This film had potential, but to get the most out of it there was always going to have to be a degree of invention on the part of the director. Unfortunately, this movie is completely devoid of anything resembling an original thought, and any potential that the narrative had was monumentally squandered from the moment the movie began. From the outset the presentation was immensely uninspired, lacking any kind of imagination or personality, and I didn’t feel as though Arcel had any love for the material that he was adapting.

Characters and concepts were thrust at the audience without so much as an inkling as to why we should care about them, and every aspect of the movie felt like a rehash of elements taken from better films. The characters are just there, much like everything else in the film, and there’s nothing special or interesting about them to create a feeling of investment.

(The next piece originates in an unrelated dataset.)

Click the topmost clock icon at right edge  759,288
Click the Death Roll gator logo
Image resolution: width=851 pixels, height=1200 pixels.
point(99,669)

The protagonist is an eleven-year-old boy, Jake Chambers (Tom Taylor), who for some unknown reason has the ability to see into another world (Mid-World) through his dreams. Due to nothing other than narcissism Jake comes to the conclusion that his dreams have significance, believing that the events taking place in his visions are causing earthquakes in the real world, and we as an audience are expected to believe this.



Jake is immediately dislikeable because the writers don’t give us a reason to sympathise with him when people dismiss his warnings. There’s nothing exceptional about him which dictates that we should believe what he’s saying – other than the fact that we’ve read the film’s synopsis – and his ramblings are consistent with those of a child with an overactive imagination! When reading a book this isn’t overly jarring because you’re constantly confined to one characters’ perspective and you can identify with their situation because you’re explicitly told how they’re feeling, but in a movie you have to make a character likeable before expecting people to care about what’s happening to them.

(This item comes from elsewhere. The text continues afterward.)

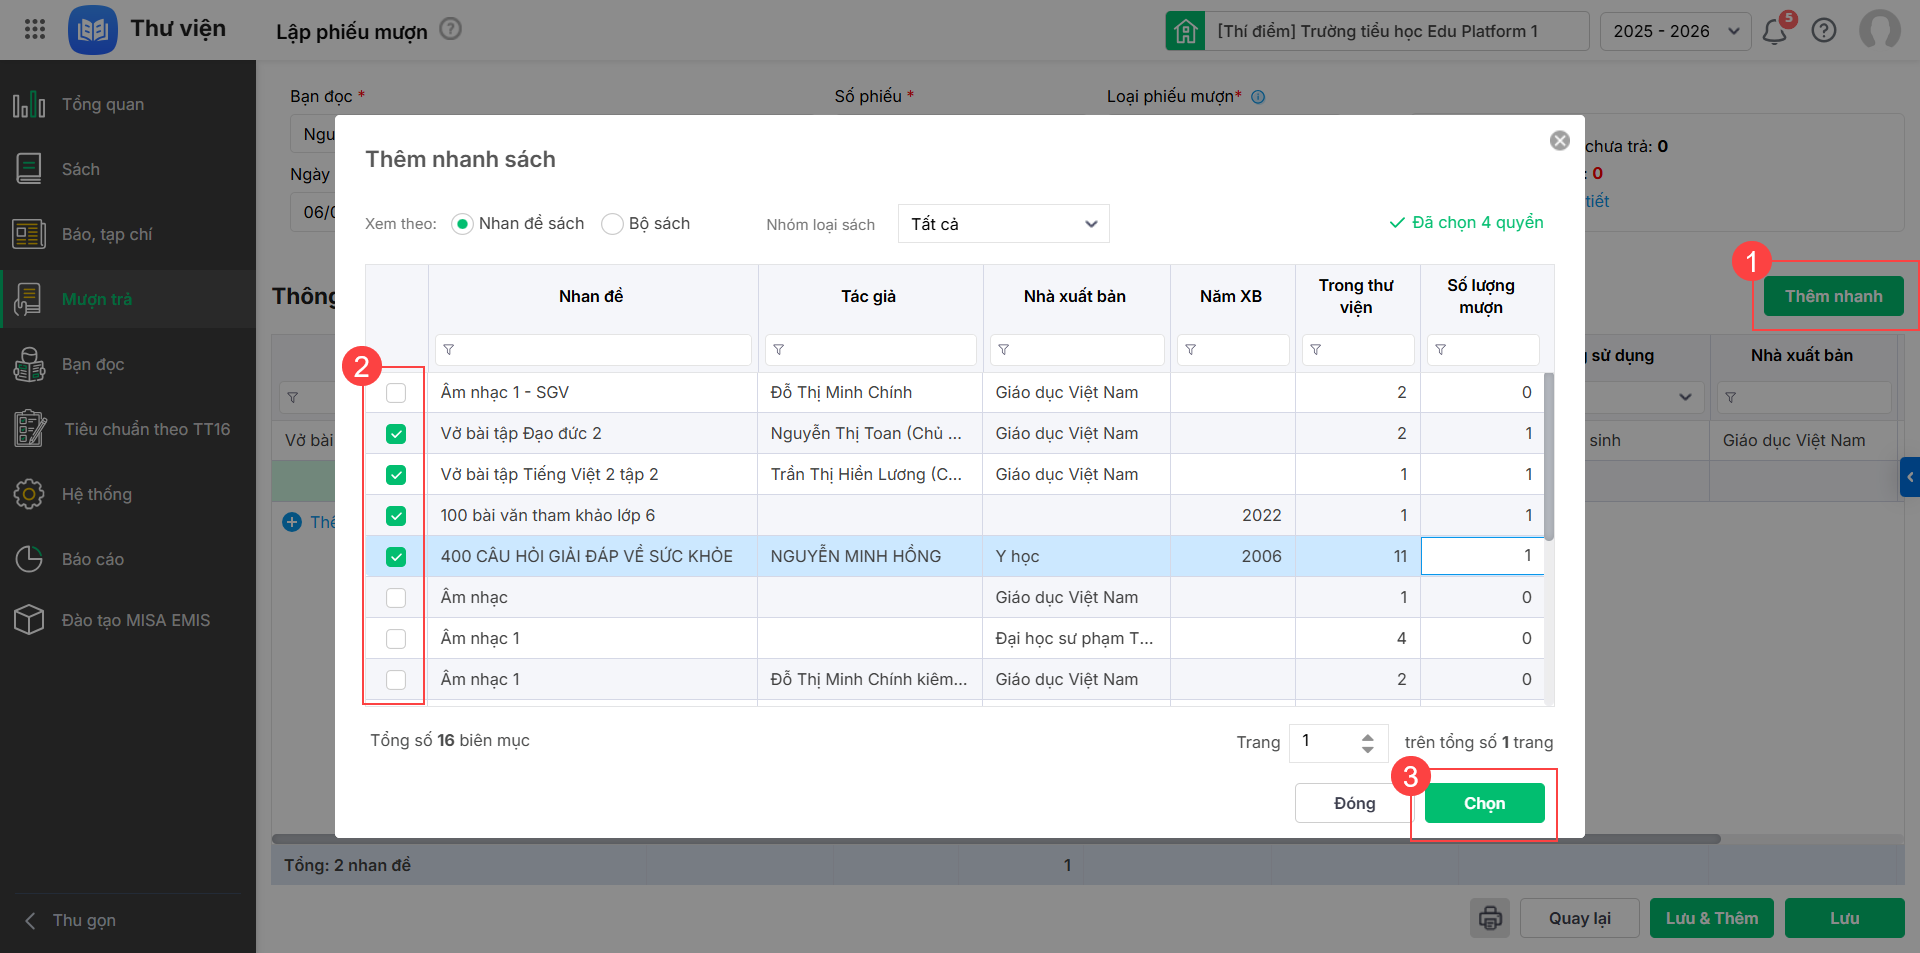Click the school home icon
Viewport: 1920px width, 953px height.
coord(1185,31)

Jake’s mother, Laurie (Katheryn Winnick), is a much more relatable character than her son because she responds to his hyperactive imaginings in a logical way… by trying to put him in an asylum. Jake is being irrational and he needs help, so when Laurie tries to get him the help that he needs we don’t feel sorry for him or hope that he can somehow make an escape!

The reason that I’m making this point is that the first act ends with Jake running from monsters pretending to be workers from a psychiatric facility, in a scene which should’ve been triumphant for the character. However, because we don’t like or care about Jake we don’t want him to run away; we want him to get caught so that we can enjoy some action in a movie which lacks any kind of emotion.

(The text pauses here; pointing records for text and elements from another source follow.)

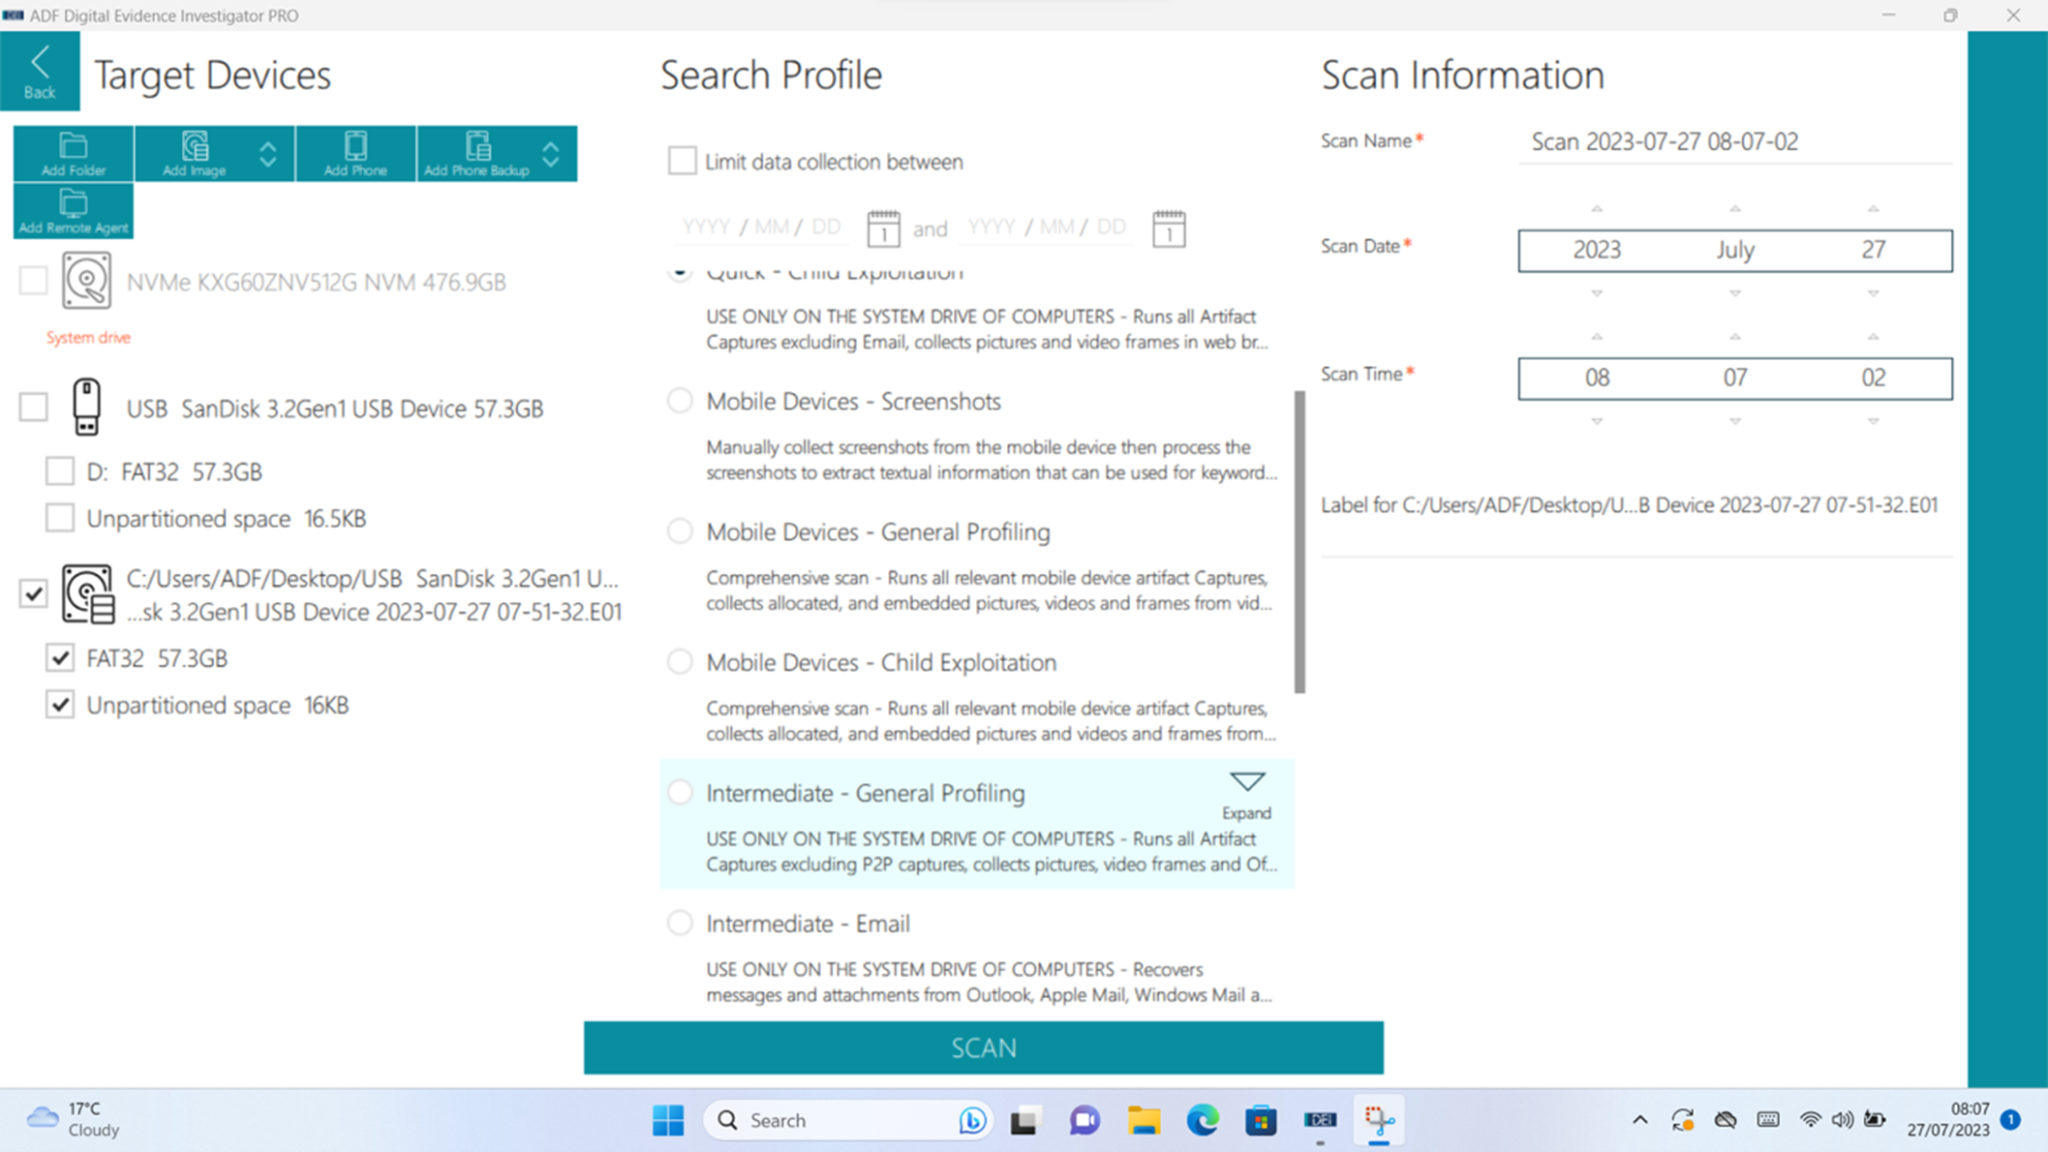Click the Back arrow button
Viewport: 2048px width, 1152px height.
click(39, 70)
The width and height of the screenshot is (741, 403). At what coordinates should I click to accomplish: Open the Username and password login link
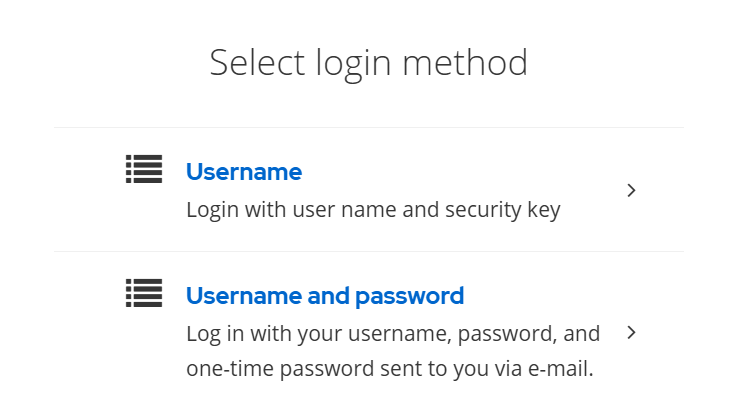click(325, 296)
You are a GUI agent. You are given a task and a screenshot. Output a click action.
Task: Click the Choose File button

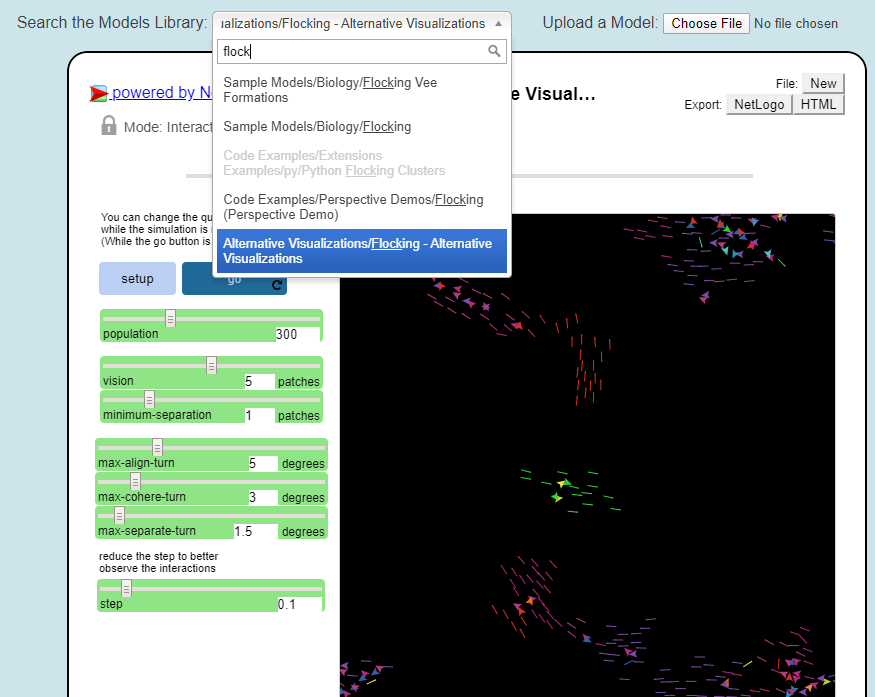[706, 23]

Herein lies the main problem of “The Dark Tower”, which is that the plot consistently takes the most boring avenue towards its conclusion. The most exciting direction that the plot could’ve taken at this point would’ve been to have Jake wheeled off to the asylum by the monsters because this would’ve created tension and allowed us to get a proper look at the villains of the film, thus giving us a reason to root for the protagonist. Instead, Jake ran from the supposedly threatening monsters and found a way to Mid-World on his own, rather than simply being taken there by the monsters and then escaping their grasps.

These kinds of issues are present throughout the first act, with the set-up of the film asking questions which are never answered. The start of the film could’ve been extended by another 30 minutes and it wouldn’t have suffered as a whole, and I have to ask myself what the writers thought they were achieving by skipping character development in the first act in order to focus on lacklustre action during the second and third acts.

Another issue which arises right at the start of the movie pertains to the titular tower. The tower is nothing more than a McGuffin and it doesn’t feel significant because we have no idea where it is geographically or why it requires a child to destroy it. Who made it? Why is it the key to the universe? Why should I care about it? If I don’t know anything about it and also have no reason to empathise with the film’s protagonist then how am I supposed to become even minimally invested in the narrative?



The Man in Black (the film’s main villain, played by Matthew McConaughey) is also underdeveloped and never feels like a threat because he’s always outside the main story. McConaughey’s performance is fine for what it is, but calling a performance fine in this film isn’t a compliment. I was constantly aware of the fact that I was watching McConaughey play a character, and at no point did I look at him and feel intimidated or enthralled.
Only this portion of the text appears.